- _What you need to do_: When the line containing "Viewport: 190px width, 198px height." is reached, include it and end there; set down verbatim every line before it, starting at the top of the records.

- _Data supplied_:

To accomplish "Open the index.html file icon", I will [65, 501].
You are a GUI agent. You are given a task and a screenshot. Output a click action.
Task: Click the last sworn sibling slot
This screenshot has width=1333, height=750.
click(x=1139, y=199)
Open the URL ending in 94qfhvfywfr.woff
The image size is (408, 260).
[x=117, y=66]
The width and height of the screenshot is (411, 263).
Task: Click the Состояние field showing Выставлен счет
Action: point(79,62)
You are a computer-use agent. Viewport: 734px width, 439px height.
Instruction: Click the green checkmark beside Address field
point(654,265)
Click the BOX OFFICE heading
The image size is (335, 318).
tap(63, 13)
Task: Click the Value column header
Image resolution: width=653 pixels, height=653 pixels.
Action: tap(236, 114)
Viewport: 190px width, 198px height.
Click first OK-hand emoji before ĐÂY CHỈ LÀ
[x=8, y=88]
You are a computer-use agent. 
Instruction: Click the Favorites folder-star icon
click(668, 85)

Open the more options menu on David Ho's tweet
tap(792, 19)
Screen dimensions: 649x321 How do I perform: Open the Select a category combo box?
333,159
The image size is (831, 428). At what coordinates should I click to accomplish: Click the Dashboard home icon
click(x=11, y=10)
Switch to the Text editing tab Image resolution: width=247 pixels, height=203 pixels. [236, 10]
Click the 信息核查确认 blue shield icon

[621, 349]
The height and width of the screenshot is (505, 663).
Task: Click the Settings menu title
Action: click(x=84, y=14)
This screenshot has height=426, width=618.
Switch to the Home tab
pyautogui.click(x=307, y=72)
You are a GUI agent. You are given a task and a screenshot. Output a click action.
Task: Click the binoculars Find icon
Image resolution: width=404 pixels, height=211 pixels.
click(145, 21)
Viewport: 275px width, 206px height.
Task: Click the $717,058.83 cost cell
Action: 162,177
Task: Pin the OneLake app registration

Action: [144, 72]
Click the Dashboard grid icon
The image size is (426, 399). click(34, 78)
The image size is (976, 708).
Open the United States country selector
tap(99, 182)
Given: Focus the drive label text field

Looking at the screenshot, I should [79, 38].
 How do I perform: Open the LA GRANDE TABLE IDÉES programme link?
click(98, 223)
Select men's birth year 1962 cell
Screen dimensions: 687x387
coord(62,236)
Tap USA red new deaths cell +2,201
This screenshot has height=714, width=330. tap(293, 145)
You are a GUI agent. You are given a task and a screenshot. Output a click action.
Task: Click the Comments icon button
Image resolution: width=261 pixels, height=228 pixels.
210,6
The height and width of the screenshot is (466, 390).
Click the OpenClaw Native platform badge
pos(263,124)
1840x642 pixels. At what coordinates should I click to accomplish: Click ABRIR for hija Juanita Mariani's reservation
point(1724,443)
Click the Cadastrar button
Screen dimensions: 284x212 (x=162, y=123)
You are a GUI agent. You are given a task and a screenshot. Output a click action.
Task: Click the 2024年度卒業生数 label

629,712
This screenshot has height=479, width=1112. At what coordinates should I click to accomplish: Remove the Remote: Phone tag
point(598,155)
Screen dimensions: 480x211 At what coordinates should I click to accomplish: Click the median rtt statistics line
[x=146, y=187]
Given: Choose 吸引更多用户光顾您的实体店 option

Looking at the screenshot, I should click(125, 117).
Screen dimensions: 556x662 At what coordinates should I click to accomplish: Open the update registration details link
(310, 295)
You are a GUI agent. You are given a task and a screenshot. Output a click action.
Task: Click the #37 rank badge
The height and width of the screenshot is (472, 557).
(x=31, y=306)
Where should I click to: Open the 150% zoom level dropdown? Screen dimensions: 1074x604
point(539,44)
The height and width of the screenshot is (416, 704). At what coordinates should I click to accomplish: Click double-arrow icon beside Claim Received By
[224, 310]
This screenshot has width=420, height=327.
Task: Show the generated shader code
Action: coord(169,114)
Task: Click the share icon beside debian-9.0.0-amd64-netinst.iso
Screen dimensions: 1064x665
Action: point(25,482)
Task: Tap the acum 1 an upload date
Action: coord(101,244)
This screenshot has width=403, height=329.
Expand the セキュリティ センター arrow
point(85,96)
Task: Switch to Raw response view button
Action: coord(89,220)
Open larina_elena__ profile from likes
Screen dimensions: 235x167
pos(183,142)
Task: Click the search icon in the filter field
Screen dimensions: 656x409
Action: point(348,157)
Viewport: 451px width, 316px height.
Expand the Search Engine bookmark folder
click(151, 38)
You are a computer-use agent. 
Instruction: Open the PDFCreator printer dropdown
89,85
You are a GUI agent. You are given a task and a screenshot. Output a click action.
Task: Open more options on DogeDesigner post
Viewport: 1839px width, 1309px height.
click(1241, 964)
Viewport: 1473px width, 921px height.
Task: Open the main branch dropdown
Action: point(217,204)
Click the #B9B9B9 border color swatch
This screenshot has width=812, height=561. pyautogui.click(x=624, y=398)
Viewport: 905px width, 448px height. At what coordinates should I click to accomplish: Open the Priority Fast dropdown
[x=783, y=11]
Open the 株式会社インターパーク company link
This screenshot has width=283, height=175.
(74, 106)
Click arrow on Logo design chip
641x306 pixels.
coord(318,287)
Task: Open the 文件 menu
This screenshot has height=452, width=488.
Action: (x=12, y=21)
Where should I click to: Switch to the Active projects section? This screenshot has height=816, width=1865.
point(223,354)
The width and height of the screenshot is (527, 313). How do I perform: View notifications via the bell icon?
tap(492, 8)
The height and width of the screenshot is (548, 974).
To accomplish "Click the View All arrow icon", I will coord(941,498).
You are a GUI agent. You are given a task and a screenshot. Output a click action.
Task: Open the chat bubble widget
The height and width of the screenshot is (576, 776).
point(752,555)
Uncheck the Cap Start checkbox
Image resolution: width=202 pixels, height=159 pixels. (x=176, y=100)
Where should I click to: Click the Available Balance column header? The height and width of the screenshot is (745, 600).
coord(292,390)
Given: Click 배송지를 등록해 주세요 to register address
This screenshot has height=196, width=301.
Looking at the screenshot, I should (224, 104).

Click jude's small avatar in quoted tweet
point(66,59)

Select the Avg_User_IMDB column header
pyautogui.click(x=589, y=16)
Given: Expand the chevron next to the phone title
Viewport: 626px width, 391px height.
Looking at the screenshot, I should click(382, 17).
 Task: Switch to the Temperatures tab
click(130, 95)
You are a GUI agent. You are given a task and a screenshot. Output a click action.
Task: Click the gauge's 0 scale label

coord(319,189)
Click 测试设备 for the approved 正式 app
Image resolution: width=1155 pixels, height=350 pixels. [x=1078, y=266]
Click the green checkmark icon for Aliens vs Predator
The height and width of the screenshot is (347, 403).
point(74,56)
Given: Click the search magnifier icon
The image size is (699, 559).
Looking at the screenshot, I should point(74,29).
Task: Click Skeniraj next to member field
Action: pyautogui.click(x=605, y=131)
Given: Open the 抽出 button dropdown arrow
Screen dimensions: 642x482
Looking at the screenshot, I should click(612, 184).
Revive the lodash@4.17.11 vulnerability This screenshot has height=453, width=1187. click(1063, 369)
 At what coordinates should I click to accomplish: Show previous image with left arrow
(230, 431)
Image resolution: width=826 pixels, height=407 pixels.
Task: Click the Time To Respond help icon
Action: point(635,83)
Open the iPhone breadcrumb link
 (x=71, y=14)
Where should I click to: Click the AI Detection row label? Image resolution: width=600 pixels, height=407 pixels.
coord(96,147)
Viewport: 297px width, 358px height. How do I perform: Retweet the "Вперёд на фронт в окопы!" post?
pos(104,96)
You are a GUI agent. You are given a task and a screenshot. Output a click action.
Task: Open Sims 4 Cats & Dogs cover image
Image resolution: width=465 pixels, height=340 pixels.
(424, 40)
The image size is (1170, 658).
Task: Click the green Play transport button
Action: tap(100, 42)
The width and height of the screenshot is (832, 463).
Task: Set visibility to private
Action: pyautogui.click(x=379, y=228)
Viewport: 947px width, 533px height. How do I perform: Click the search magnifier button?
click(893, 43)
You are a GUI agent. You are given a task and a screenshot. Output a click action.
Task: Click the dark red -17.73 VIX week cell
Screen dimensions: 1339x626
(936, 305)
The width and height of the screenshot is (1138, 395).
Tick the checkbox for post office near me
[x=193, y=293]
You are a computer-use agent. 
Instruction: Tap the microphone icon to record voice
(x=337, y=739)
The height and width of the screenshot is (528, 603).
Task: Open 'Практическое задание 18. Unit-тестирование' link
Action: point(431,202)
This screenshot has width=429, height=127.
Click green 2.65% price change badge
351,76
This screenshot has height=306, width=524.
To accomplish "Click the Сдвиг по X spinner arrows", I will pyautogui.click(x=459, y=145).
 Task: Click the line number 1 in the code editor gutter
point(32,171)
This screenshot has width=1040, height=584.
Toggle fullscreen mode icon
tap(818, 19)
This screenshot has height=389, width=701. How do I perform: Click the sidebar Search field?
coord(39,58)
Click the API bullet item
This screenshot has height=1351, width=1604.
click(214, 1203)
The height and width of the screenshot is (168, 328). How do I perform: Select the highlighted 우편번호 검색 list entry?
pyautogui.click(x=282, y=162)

- _Worked solution_:
To accomplish "Open the index.html file icon", I will [65, 501].
You are a GUI agent. You are given a task and a screenshot. Output a click action.
Task: Click the last sworn sibling slot
This screenshot has width=1333, height=750.
click(x=1139, y=199)
Open the URL ending in 94qfhvfywfr.woff
The image size is (408, 260).
[x=117, y=66]
The width and height of the screenshot is (411, 263).
Task: Click the Состояние field showing Выставлен счет
Action: point(79,62)
You are a computer-use agent. Viewport: 734px width, 439px height.
Instruction: Click the green checkmark beside Address field
point(654,265)
Click the BOX OFFICE heading
The image size is (335, 318).
tap(63, 13)
Task: Click the Value column header
Image resolution: width=653 pixels, height=653 pixels.
Action: tap(236, 114)
Viewport: 190px width, 198px height.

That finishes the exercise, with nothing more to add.